══ THE INPUT
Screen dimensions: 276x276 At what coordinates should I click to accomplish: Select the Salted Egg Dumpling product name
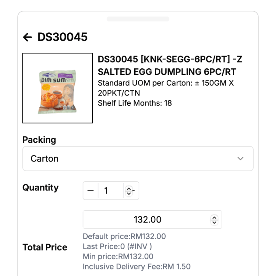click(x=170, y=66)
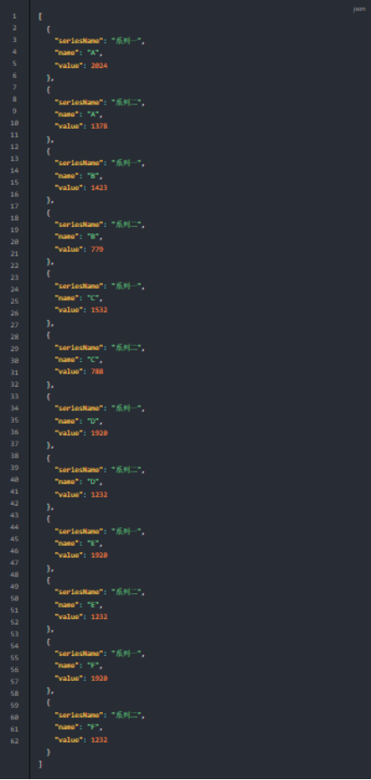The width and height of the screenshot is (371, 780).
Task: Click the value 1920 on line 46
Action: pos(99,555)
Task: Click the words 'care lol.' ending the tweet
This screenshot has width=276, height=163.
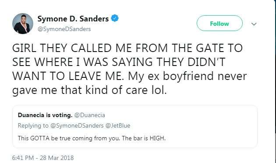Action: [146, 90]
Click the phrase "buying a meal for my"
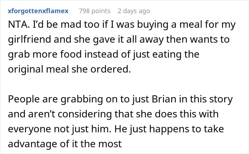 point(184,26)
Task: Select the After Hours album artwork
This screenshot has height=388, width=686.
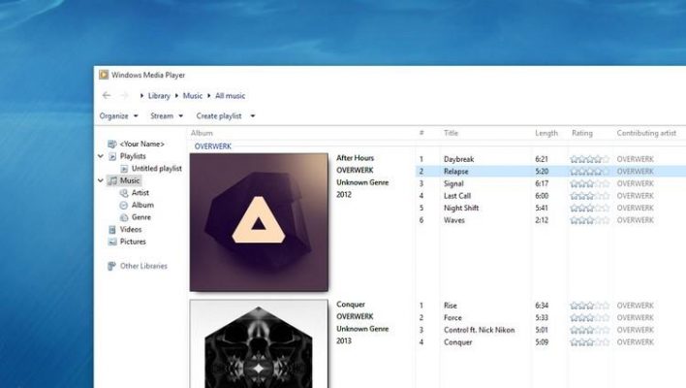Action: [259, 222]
════
══ THE INPUT
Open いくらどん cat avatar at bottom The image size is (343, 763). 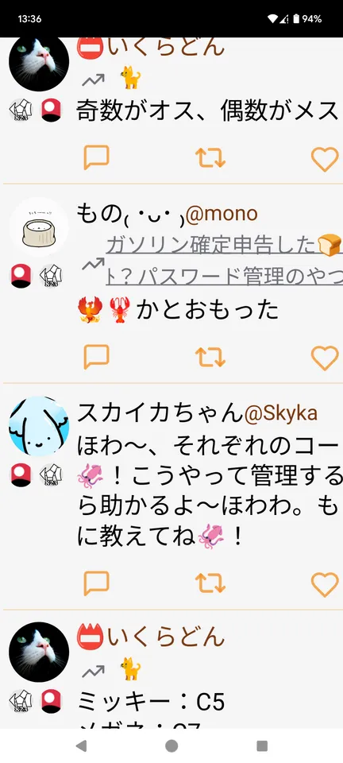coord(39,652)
════
══ THE INPUT
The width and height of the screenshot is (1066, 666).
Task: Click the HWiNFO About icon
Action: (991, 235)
════
● **THE PROBLEM**:
What you return from the records above should be exactly everything from the line with "Screen dimensions: 276x276" down to the line with "Task: Click the words", both kept, and no pictures.

● **ANSWER TO THIS EXERCISE**:
Screen dimensions: 276x276 At what coordinates should I click to accomplish: Select the Salted Egg Dumpling product name
click(x=170, y=66)
The width and height of the screenshot is (371, 780).
Task: Click the value 1920 on line 46
Action: pos(99,555)
Task: Click the words 'care lol.' ending the tweet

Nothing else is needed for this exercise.